Hardware requirements

Mode	Min VRAM	Recommended
transformers + Unsloth, fp16	8 GB (with load_in_4bit=True)	16 GB
transformers + Unsloth, bf16	14 GB	24 GB
vLLM, bf16, max_model_len=4096	14 GB	24 GB

Audio decoding via SNAC runs on CPU and adds ~50–150 ms per utterance.

---

License & attribution

This fine-tune is released under Apache-2.0, matching the upstream unsloth/orpheus-3b-0.1-pretrained license. It transitively inherits obligations from:

• The Orpheus-TTS project (CanopyAI).
• The Llama-3 base architecture and weights — Meta Llama 3 Community License.
• The SNAC audio codec (Hubert Siuzdak, MIT).
• The Sunbird/tts dataset and the SALT voice donors who contributed recordings.

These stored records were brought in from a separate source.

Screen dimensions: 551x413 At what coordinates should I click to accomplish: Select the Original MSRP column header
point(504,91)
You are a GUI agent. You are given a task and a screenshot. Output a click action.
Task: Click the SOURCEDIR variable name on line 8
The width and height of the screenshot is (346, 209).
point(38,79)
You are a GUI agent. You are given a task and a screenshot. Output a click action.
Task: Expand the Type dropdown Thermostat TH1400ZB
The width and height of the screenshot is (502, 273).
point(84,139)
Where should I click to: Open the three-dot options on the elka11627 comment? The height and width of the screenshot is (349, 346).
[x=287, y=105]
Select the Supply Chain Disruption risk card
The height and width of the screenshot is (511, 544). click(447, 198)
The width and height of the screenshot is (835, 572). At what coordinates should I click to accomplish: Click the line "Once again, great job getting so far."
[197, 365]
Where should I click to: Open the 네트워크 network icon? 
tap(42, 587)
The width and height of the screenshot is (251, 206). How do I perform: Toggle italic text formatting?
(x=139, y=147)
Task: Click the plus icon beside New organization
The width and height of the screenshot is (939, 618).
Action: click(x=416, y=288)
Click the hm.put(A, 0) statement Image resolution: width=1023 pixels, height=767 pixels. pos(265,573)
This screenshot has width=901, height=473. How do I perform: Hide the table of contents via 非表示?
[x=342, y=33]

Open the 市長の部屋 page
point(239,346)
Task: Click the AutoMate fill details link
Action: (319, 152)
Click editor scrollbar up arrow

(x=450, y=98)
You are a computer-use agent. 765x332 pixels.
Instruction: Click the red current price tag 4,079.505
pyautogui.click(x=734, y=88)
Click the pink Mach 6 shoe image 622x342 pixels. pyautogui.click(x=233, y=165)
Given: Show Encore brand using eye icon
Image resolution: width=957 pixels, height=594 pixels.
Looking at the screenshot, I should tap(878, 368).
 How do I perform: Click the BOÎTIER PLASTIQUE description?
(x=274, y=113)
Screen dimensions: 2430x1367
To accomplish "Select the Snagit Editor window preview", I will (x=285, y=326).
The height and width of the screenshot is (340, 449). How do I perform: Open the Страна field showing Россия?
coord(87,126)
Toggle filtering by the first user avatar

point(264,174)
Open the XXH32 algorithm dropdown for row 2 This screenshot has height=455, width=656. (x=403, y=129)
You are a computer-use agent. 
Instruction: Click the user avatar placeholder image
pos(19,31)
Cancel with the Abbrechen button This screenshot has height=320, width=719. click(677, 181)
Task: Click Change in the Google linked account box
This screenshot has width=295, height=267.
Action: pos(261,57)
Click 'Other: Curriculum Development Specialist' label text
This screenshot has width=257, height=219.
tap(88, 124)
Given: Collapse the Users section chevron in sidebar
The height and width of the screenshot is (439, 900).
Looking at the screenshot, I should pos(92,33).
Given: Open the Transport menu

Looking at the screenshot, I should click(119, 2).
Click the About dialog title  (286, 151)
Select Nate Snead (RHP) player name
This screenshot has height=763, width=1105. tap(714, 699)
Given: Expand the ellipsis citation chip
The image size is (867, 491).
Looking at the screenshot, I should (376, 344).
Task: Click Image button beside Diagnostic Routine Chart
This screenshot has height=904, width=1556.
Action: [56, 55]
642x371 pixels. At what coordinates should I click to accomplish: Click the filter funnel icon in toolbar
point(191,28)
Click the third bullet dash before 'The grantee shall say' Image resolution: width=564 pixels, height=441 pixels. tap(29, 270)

If you redistribute the merged weights, please carry these attributions forward.

---

Citation

If you use this model in your work, please cite both the dataset and the fine-tuning project:

@misc{sunbird_orpheus3b_multilingual_2026,
  title        = {Orpheus-3B Sunbird Multilingual TTS},
  author       = {Sunbird AI},
  year         = {2026},
  howpublished = {\url{https://huggingface.co/sunbird/orpheus-3b-tts-multilingual}},
}

@misc{sunbird_tts_dataset,
  title        = {Sunbird Speech Dataset},
  author       = {Sunbird AI},
  howpublished = {\url{https://huggingface.co/datasets/Sunbird/tts}},
}

@misc{orpheus_tts_2025,
  title        = {Orpheus-TTS},
  author       = {Canopy Labs},
  year         = {2025},
  howpublished = {\url{https://github.com/canopyai/Orpheus-TTS}},
}

---

Single-speaker variant

If you only need one specific voice and want a smaller, more focused checkpoint, see sunbird/orpheus-3b-tts-salt-lug-0001 — same recipe, scoped to a single Luganda speaker.